▶ [Data extract]
⁂

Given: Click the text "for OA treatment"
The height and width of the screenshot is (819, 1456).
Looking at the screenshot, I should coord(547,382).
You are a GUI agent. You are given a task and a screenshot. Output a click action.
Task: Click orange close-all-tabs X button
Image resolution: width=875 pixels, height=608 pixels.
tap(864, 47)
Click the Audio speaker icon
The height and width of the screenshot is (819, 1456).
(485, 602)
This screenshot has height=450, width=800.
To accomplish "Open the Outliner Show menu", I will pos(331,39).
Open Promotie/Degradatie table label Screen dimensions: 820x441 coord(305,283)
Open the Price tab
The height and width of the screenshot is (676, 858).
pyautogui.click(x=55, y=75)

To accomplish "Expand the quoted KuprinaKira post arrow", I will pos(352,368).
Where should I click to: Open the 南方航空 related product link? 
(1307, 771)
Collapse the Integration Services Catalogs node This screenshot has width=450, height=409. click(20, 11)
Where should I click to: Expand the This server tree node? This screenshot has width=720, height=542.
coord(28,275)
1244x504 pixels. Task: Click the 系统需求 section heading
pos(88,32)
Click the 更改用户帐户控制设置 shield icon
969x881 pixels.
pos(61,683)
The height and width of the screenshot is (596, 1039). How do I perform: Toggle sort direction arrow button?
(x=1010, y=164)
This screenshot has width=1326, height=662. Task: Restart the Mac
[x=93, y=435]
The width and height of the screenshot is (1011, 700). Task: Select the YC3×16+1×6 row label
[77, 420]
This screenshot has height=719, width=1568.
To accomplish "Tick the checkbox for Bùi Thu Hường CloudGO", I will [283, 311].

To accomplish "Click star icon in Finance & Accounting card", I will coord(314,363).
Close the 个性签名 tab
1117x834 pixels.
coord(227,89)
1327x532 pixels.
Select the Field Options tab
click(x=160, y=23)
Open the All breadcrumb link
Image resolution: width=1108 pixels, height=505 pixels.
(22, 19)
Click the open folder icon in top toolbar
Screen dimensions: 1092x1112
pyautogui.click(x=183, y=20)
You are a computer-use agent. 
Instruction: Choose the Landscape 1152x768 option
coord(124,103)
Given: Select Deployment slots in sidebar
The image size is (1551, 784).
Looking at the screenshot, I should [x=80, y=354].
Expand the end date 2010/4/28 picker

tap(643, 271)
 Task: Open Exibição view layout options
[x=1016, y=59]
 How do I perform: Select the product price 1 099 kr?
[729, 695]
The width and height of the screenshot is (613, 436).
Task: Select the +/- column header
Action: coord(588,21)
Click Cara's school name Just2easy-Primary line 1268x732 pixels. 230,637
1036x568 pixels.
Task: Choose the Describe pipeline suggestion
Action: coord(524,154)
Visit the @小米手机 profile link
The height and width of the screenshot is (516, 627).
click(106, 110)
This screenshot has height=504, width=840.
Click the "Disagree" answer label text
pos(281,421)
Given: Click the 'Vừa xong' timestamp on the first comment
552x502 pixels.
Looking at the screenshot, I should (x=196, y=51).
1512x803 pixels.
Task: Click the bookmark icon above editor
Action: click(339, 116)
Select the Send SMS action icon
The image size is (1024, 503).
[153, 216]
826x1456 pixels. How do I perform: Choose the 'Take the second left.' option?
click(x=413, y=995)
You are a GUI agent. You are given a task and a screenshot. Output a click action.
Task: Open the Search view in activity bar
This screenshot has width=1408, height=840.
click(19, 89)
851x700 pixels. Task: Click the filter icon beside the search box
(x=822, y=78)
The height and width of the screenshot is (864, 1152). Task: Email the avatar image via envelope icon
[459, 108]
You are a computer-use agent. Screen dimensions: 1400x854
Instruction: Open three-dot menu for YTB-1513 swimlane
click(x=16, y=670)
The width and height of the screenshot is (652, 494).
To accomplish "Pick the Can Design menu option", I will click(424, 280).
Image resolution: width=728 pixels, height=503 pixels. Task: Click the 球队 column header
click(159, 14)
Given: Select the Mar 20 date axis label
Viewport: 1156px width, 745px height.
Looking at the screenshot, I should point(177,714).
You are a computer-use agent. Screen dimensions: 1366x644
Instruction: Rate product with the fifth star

⁂

Can you lay out every line of the records above as a Markdown table with the columns "Row" and "Line", numbering each row and leaving out blank lines?

▶ [In response]
| Row | Line |
|---|---|
| 1 | Given: Click the text "for OA treatment" |
| 2 | The height and width of the screenshot is (819, 1456). |
| 3 | Looking at the screenshot, I should coord(547,382). |
| 4 | You are a GUI agent. You are given a task and a screenshot. Output a click action. |
| 5 | Task: Click orange close-all-tabs X button |
| 6 | Image resolution: width=875 pixels, height=608 pixels. |
| 7 | tap(864, 47) |
| 8 | Click the Audio speaker icon |
| 9 | The height and width of the screenshot is (819, 1456). |
| 10 | (485, 602) |
| 11 | This screenshot has height=450, width=800. |
| 12 | To accomplish "Open the Outliner Show menu", I will pos(331,39). |
| 13 | Open Promotie/Degradatie table label Screen dimensions: 820x441 coord(305,283) |
| 14 | Open the Price tab |
| 15 | The height and width of the screenshot is (676, 858). |
| 16 | pyautogui.click(x=55, y=75) |
| 17 | To accomplish "Expand the quoted KuprinaKira post arrow", I will pos(352,368). |
| 18 | Where should I click to: Open the 南方航空 related product link?  |
| 19 | (1307, 771) |
| 20 | Collapse the Integration Services Catalogs node This screenshot has width=450, height=409. click(20, 11) |
| 21 | Where should I click to: Expand the This server tree node? This screenshot has width=720, height=542. |
| 22 | coord(28,275) |
| 23 | 1244x504 pixels. Task: Click the 系统需求 section heading |
| 24 | pos(88,32) |
| 25 | Click the 更改用户帐户控制设置 shield icon |
| 26 | 969x881 pixels. |
| 27 | pos(61,683) |
| 28 | The height and width of the screenshot is (596, 1039). How do I perform: Toggle sort direction arrow button? |
| 29 | (x=1010, y=164) |
| 30 | This screenshot has width=1326, height=662. Task: Restart the Mac |
| 31 | [x=93, y=435] |
| 32 | The width and height of the screenshot is (1011, 700). Task: Select the YC3×16+1×6 row label |
| 33 | [77, 420] |
| 34 | This screenshot has height=719, width=1568. |
| 35 | To accomplish "Tick the checkbox for Bùi Thu Hường CloudGO", I will [283, 311]. |
| 36 | To accomplish "Click star icon in Finance & Accounting card", I will coord(314,363). |
| 37 | Close the 个性签名 tab |
| 38 | 1117x834 pixels. |
| 39 | coord(227,89) |
| 40 | 1327x532 pixels. |
| 41 | Select the Field Options tab |
| 42 | click(x=160, y=23) |
| 43 | Open the All breadcrumb link |
| 44 | Image resolution: width=1108 pixels, height=505 pixels. |
| 45 | (22, 19) |
| 46 | Click the open folder icon in top toolbar |
| 47 | Screen dimensions: 1092x1112 |
| 48 | pyautogui.click(x=183, y=20) |
| 49 | You are a computer-use agent.  |
| 50 | Instruction: Choose the Landscape 1152x768 option |
| 51 | coord(124,103) |
| 52 | Given: Select Deployment slots in sidebar |
| 53 | The image size is (1551, 784). |
| 54 | Looking at the screenshot, I should [x=80, y=354]. |
| 55 | Expand the end date 2010/4/28 picker |
| 56 | tap(643, 271) |
| 57 |  Task: Open Exibição view layout options |
| 58 | [x=1016, y=59] |
| 59 |  How do I perform: Select the product price 1 099 kr? |
| 60 | [729, 695] |
| 61 | The width and height of the screenshot is (613, 436). |
| 62 | Task: Select the +/- column header |
| 63 | Action: coord(588,21) |
| 64 | Click Cara's school name Just2easy-Primary line 1268x732 pixels. 230,637 |
| 65 | 1036x568 pixels. |
| 66 | Task: Choose the Describe pipeline suggestion |
| 67 | Action: coord(524,154) |
| 68 | Visit the @小米手机 profile link |
| 69 | The height and width of the screenshot is (516, 627). |
| 70 | click(106, 110) |
| 71 | This screenshot has height=504, width=840. |
| 72 | Click the "Disagree" answer label text |
| 73 | pos(281,421) |
| 74 | Given: Click the 'Vừa xong' timestamp on the first comment |
| 75 | 552x502 pixels. |
| 76 | Looking at the screenshot, I should (x=196, y=51). |
| 77 | 1512x803 pixels. |
| 78 | Task: Click the bookmark icon above editor |
| 79 | Action: click(339, 116) |
| 80 | Select the Send SMS action icon |
| 81 | The image size is (1024, 503). |
| 82 | [153, 216] |
| 83 | 826x1456 pixels. How do I perform: Choose the 'Take the second left.' option? |
| 84 | click(x=413, y=995) |
| 85 | You are a GUI agent. You are given a task and a screenshot. Output a click action. |
| 86 | Task: Open the Search view in activity bar |
| 87 | This screenshot has width=1408, height=840. |
| 88 | click(19, 89) |
| 89 | 851x700 pixels. Task: Click the filter icon beside the search box |
| 90 | (x=822, y=78) |
| 91 | The height and width of the screenshot is (864, 1152). Task: Email the avatar image via envelope icon |
| 92 | [459, 108] |
| 93 | You are a computer-use agent. Screen dimensions: 1400x854 |
| 94 | Instruction: Open three-dot menu for YTB-1513 swimlane |
| 95 | click(x=16, y=670) |
| 96 | The width and height of the screenshot is (652, 494). |
| 97 | To accomplish "Pick the Can Design menu option", I will click(424, 280). |
| 98 | Image resolution: width=728 pixels, height=503 pixels. Task: Click the 球队 column header |
| 99 | click(159, 14) |
| 100 | Given: Select the Mar 20 date axis label |
| 101 | Viewport: 1156px width, 745px height. |
| 102 | Looking at the screenshot, I should point(177,714). |
| 103 | You are a computer-use agent. Screen dimensions: 1366x644 |
| 104 | Instruction: Rate product with the fifth star |